Try it =
Please return every line of the records below that contains the word "Given".

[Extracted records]
===============
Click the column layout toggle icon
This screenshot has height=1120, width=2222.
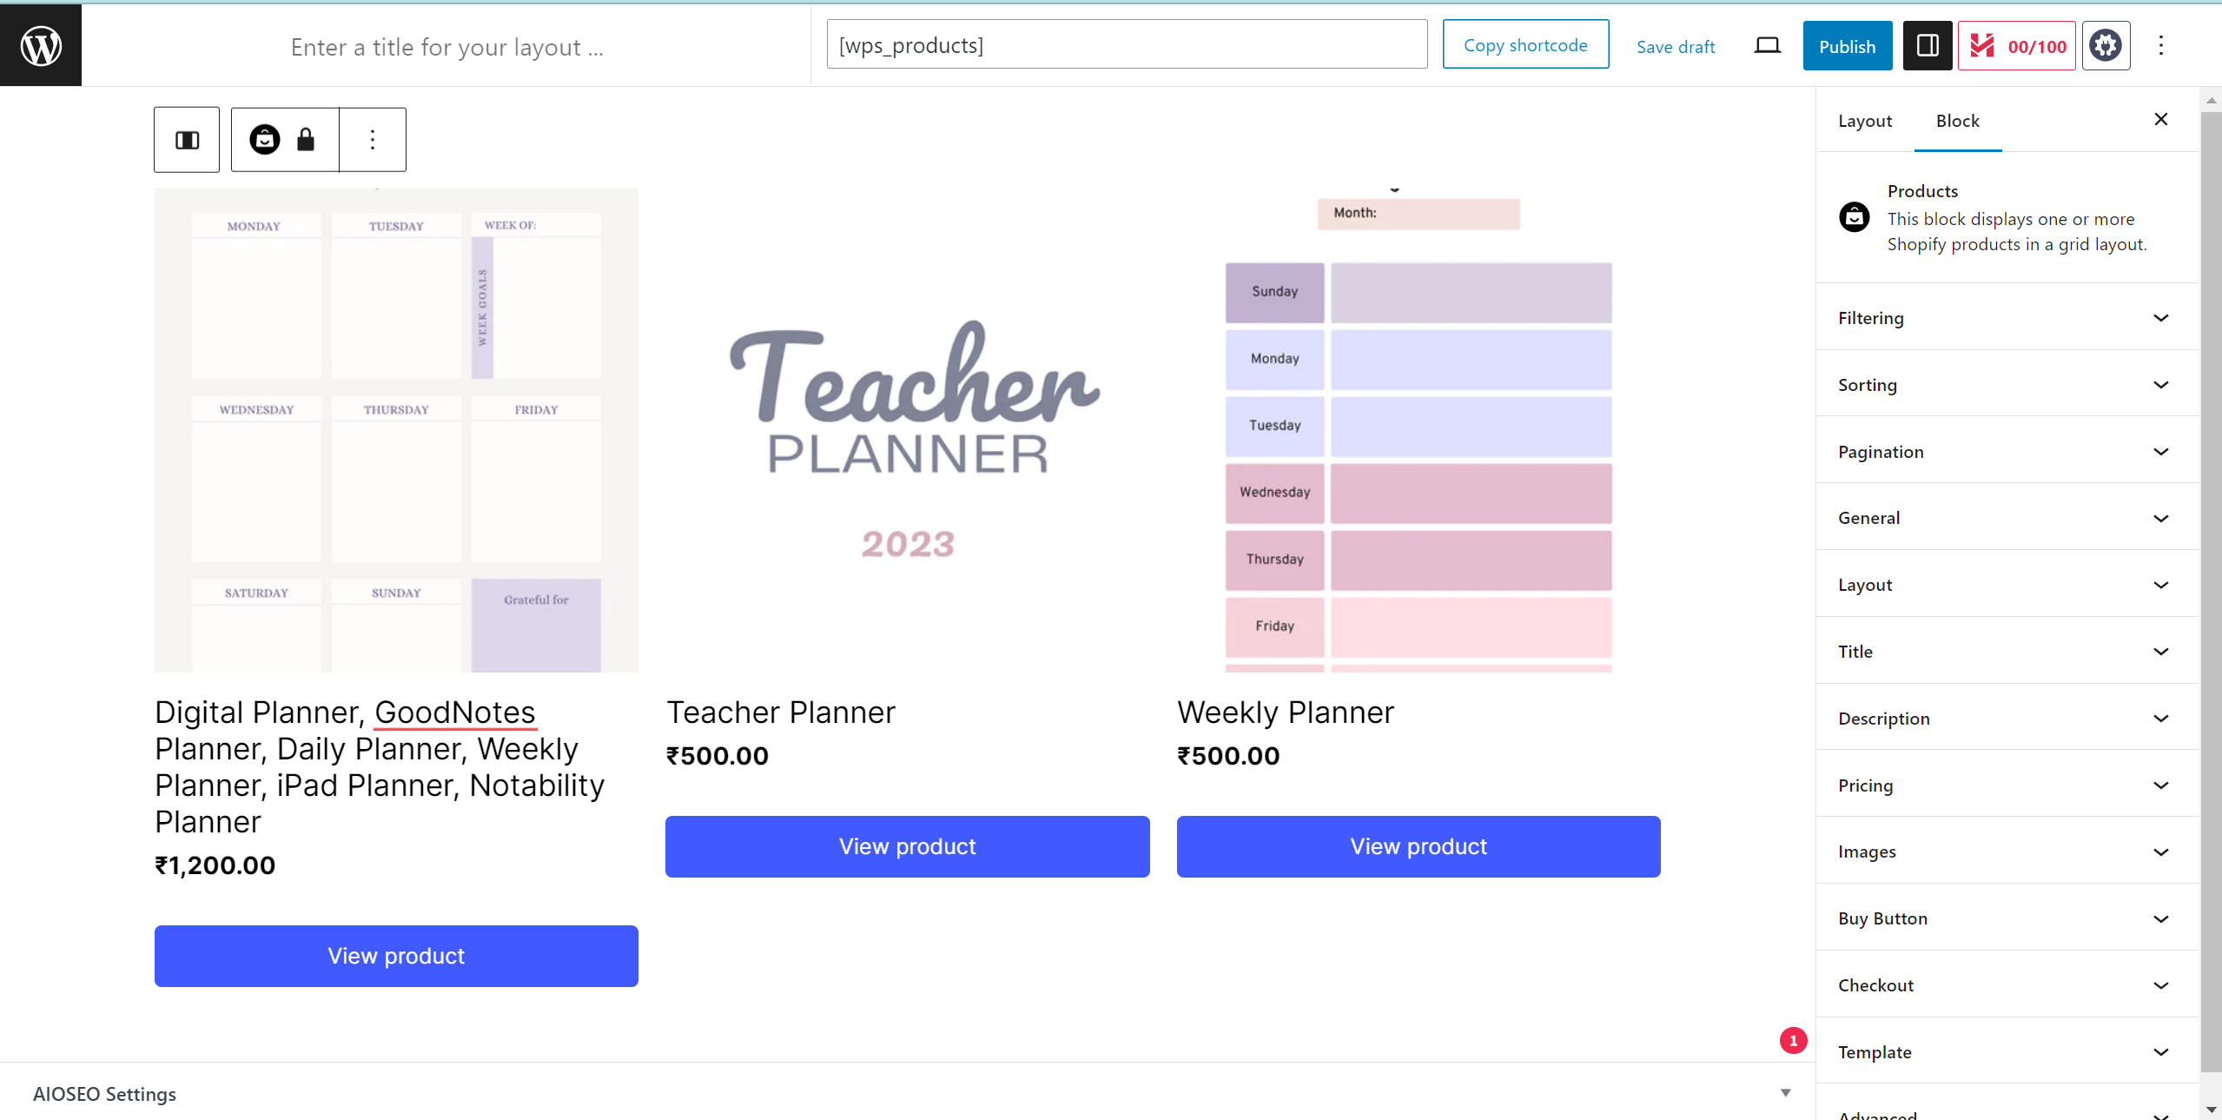coord(187,138)
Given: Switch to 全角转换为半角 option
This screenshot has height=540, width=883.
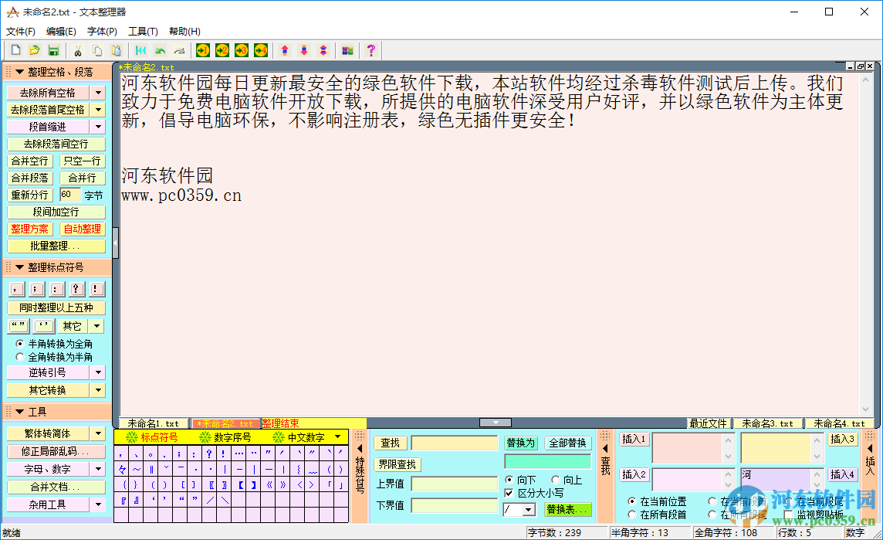Looking at the screenshot, I should (x=19, y=356).
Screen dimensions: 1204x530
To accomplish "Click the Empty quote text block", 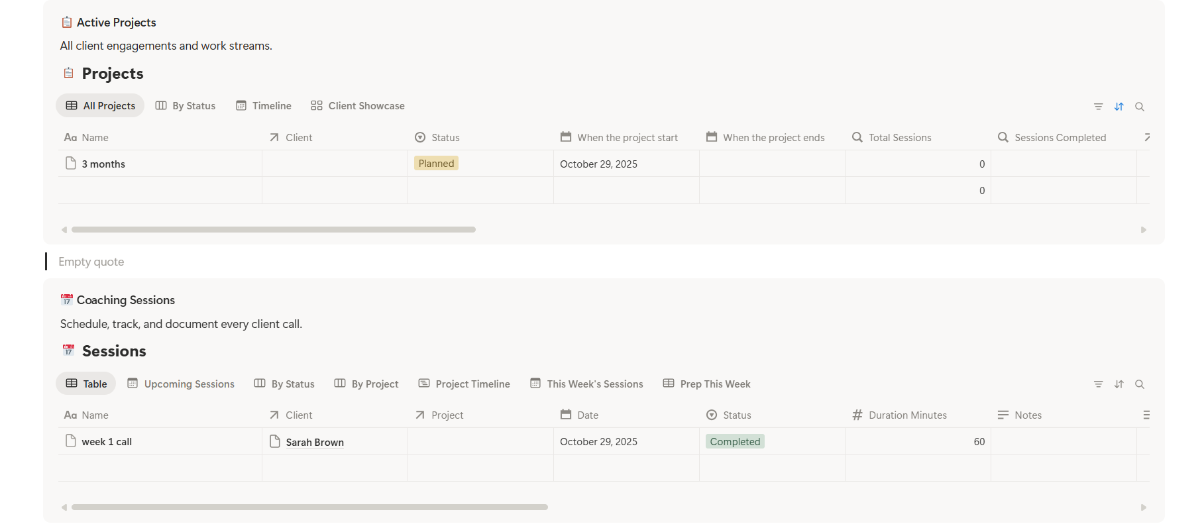I will [91, 262].
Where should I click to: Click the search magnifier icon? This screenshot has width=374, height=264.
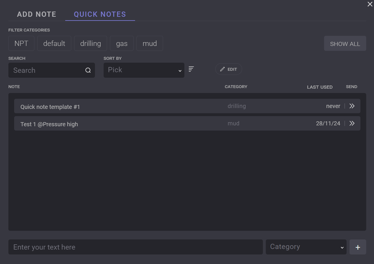click(x=88, y=70)
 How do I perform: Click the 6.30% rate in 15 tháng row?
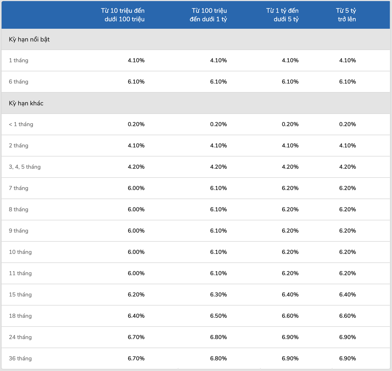click(219, 295)
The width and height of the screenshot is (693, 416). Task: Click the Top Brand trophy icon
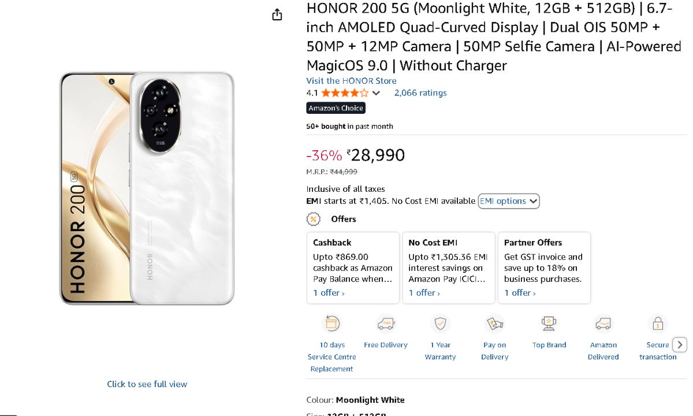(x=549, y=324)
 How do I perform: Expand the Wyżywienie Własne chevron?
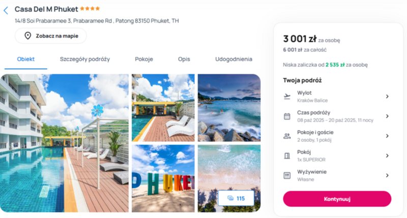pyautogui.click(x=387, y=175)
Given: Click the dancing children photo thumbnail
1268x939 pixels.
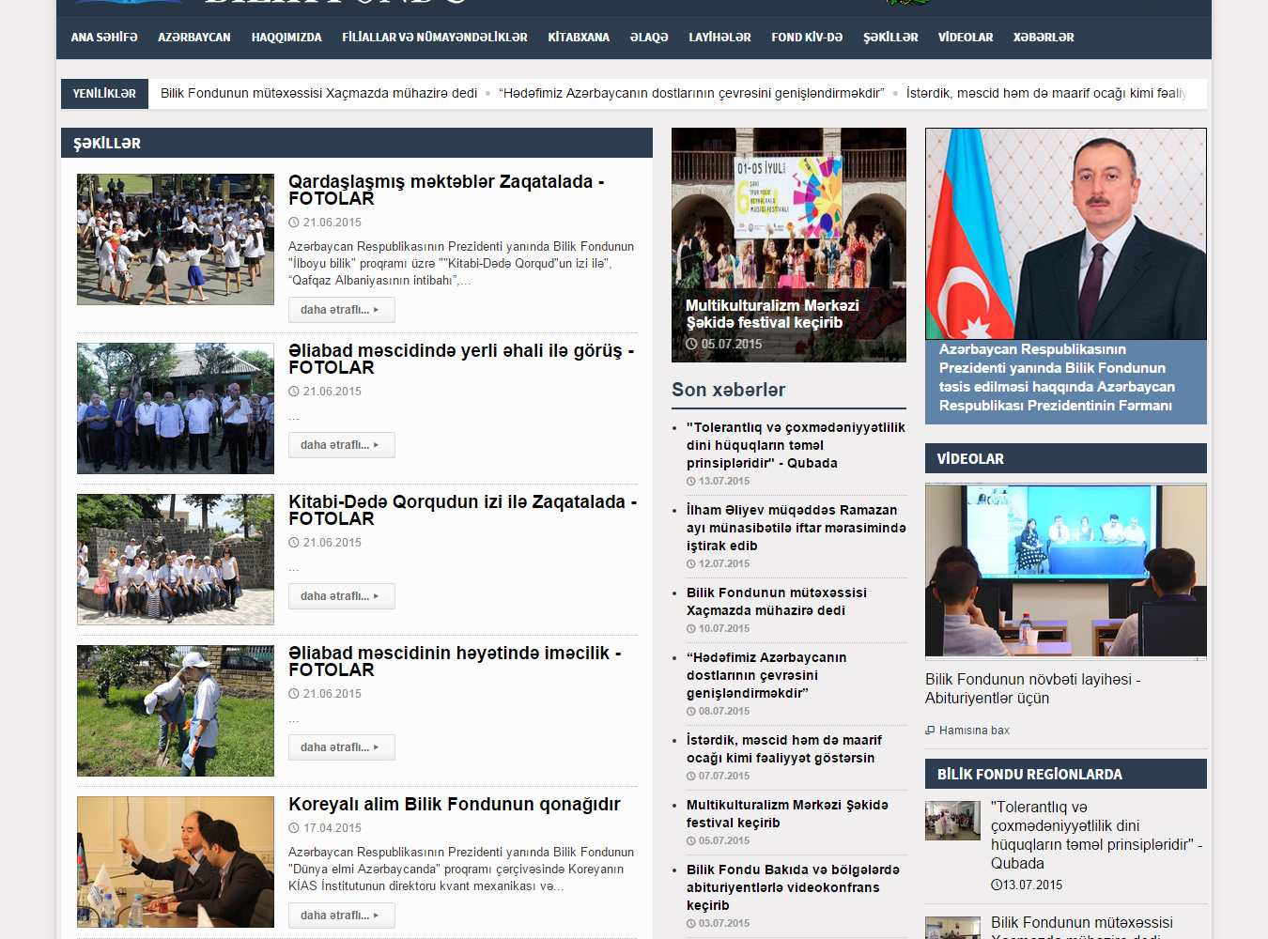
===============
Answer to this problem =
Given: Switch to 全角转换为半角 option
Given: Click the dancing children photo thumbnail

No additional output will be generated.